__THE PROBLEM__:
A line-by-line copy of the material below is required.

__ENTRIES SUPPLIED__:
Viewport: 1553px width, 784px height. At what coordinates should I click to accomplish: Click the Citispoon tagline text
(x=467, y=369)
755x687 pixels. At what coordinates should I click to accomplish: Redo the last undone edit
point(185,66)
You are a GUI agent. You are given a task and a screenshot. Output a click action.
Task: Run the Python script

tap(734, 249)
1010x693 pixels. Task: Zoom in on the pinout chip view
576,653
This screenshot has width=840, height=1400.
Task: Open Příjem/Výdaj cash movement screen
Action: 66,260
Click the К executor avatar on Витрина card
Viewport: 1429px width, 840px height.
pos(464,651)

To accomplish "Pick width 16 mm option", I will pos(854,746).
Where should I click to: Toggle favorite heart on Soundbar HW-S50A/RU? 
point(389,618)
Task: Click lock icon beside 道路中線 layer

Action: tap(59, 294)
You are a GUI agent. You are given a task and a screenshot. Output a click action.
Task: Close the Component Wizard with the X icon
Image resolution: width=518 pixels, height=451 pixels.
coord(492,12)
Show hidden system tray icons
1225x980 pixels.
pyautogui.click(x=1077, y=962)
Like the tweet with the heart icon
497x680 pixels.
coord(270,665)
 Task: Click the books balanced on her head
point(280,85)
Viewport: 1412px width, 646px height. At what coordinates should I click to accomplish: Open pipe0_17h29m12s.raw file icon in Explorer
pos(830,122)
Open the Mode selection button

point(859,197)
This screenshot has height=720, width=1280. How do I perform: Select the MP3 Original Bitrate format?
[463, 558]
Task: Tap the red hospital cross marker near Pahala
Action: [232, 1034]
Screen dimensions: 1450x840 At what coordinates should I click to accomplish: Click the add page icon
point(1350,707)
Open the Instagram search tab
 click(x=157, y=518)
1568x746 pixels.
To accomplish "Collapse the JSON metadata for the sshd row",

__TASK OUTPUT__:
Viewport: 1553px width, 784px height. At what coordinates should I click to accomplish: Click the Citispoon tagline text
(x=467, y=369)
755x687 pixels. At what coordinates should I click to accomplish: Redo the last undone edit
point(185,66)
You are a GUI agent. You are given a task and a screenshot. Output a click action.
Task: Run the Python script

tap(734, 249)
1010x693 pixels. Task: Zoom in on the pinout chip view
576,653
This screenshot has width=840, height=1400.
Task: Open Příjem/Výdaj cash movement screen
Action: 66,260
Click the К executor avatar on Витрина card
Viewport: 1429px width, 840px height.
pos(464,651)

To accomplish "Pick width 16 mm option", I will pos(854,746).
Where should I click to: Toggle favorite heart on Soundbar HW-S50A/RU? 
point(389,618)
Task: Click lock icon beside 道路中線 layer

Action: tap(59, 294)
You are a GUI agent. You are given a task and a screenshot. Output a click action.
Task: Close the Component Wizard with the X icon
Image resolution: width=518 pixels, height=451 pixels.
coord(492,12)
Show hidden system tray icons
1225x980 pixels.
pyautogui.click(x=1077, y=962)
Like the tweet with the heart icon
497x680 pixels.
coord(270,665)
 Task: Click the books balanced on her head
point(280,85)
Viewport: 1412px width, 646px height. At what coordinates should I click to accomplish: Open pipe0_17h29m12s.raw file icon in Explorer
pos(830,122)
Open the Mode selection button

point(859,197)
This screenshot has height=720, width=1280. How do I perform: Select the MP3 Original Bitrate format?
[463, 558]
Task: Tap the red hospital cross marker near Pahala
Action: [232, 1034]
Screen dimensions: 1450x840 At what coordinates should I click to accomplish: Click the add page icon
point(1350,707)
Open the Instagram search tab
 click(x=157, y=518)
1568x746 pixels.
To accomplish "Collapse the JSON metadata for the sshd row",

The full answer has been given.